* _ACTIVITY_: Locate the word "beside" in the data below, then copy every line that holds it.

* _MATERIAL FOR THIS TASK_:
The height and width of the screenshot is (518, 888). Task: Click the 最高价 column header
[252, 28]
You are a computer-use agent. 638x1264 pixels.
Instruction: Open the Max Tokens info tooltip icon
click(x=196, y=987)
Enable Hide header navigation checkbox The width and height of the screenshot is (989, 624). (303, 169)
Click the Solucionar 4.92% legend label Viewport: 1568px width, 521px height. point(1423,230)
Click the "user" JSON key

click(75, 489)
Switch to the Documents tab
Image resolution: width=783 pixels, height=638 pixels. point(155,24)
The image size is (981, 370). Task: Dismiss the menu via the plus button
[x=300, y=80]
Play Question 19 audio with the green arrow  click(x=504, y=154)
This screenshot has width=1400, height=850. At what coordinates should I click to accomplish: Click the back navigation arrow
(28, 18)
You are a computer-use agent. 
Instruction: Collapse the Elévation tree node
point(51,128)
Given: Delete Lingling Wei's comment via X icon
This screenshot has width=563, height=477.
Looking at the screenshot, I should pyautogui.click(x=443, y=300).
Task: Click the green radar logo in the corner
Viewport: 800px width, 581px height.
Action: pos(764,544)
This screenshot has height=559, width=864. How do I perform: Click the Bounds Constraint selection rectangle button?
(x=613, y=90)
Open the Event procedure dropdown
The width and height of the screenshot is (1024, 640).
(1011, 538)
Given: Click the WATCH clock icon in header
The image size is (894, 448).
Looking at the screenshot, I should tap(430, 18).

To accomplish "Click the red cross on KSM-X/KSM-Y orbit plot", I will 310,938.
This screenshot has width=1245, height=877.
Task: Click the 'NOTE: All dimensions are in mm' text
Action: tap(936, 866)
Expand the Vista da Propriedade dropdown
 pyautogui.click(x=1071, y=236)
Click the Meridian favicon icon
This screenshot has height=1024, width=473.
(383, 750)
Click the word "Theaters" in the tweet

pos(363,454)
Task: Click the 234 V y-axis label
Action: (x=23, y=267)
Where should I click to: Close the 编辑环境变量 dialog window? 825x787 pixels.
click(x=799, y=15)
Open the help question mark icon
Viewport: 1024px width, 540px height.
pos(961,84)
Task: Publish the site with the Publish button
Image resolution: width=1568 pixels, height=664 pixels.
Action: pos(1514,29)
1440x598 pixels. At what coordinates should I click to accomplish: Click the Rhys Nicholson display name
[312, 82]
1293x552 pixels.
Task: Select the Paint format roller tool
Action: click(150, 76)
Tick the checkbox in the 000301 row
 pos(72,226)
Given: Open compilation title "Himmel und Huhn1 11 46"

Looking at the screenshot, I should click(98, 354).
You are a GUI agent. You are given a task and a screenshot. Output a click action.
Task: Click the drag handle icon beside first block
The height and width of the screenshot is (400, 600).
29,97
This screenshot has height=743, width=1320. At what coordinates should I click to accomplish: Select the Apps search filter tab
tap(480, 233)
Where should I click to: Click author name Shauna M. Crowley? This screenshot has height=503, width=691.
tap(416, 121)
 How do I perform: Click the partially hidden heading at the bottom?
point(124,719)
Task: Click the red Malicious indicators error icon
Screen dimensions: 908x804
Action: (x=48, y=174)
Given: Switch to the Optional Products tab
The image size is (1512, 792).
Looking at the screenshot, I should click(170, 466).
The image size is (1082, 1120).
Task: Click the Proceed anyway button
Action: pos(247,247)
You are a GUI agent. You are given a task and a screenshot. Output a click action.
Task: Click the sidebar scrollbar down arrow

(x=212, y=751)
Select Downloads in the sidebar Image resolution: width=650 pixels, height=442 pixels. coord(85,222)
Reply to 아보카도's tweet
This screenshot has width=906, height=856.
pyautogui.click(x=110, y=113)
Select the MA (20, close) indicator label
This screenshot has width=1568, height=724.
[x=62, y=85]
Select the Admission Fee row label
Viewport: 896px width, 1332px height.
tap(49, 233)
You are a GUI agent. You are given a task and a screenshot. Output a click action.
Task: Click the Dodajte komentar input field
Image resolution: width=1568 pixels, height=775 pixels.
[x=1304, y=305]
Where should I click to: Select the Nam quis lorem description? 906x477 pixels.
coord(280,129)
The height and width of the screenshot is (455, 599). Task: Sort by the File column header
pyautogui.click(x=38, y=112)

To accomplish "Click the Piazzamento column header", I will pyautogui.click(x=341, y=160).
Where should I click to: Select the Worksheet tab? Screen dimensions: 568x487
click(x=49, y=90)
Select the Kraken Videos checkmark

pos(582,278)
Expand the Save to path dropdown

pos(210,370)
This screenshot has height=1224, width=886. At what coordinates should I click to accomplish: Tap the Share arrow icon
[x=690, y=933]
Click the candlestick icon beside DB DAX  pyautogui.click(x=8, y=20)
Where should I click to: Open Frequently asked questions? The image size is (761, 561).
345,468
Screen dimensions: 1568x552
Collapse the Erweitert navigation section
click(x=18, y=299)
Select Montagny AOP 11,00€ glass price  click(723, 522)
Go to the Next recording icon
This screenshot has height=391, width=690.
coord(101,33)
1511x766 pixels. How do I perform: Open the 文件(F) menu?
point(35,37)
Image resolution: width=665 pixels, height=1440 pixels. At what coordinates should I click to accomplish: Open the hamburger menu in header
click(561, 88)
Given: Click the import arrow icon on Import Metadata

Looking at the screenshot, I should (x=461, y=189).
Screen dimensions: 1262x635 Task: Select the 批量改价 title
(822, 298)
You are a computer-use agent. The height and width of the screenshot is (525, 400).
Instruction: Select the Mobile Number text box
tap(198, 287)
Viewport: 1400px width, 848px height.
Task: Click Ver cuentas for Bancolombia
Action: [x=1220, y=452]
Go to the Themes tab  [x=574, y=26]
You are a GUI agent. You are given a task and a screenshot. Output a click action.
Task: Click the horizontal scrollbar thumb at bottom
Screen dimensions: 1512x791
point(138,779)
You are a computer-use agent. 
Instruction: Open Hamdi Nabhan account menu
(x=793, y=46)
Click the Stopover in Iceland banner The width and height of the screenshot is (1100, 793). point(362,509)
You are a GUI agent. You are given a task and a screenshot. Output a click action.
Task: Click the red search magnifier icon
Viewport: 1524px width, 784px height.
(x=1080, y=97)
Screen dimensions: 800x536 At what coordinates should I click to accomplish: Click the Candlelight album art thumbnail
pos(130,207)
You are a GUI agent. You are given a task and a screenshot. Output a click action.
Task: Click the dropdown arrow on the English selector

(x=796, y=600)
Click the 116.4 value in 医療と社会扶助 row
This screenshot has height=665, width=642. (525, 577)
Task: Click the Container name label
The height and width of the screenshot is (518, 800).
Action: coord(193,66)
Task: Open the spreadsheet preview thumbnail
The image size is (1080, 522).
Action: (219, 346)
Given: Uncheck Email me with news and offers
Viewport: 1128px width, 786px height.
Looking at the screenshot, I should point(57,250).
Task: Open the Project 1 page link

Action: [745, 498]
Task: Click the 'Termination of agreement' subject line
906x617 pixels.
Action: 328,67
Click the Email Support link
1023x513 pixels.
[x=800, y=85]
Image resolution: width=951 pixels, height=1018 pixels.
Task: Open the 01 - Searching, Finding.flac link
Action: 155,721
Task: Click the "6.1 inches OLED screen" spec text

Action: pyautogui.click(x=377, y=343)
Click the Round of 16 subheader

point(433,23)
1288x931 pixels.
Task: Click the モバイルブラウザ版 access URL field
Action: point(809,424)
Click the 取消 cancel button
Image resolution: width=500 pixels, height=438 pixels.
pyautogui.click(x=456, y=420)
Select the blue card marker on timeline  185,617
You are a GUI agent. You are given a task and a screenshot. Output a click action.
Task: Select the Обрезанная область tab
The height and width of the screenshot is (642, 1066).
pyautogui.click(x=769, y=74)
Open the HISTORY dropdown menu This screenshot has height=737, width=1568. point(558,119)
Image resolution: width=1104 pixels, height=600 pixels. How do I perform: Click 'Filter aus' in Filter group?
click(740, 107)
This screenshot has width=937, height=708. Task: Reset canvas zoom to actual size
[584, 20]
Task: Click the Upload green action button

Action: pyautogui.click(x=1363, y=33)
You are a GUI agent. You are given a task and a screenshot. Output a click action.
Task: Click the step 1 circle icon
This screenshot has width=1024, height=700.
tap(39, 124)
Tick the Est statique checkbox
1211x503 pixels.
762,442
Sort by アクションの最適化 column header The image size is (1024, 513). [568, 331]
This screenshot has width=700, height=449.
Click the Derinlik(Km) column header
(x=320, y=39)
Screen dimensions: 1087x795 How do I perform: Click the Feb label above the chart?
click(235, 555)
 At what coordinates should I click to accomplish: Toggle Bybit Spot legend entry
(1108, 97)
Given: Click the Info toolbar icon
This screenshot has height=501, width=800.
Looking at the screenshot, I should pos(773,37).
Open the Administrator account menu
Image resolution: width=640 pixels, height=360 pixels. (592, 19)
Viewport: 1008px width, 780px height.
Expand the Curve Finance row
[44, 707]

* _THE ANSWER_:
Task: Click the drag handle icon beside first block
Click the candlestick icon beside DB DAX  pyautogui.click(x=8, y=20)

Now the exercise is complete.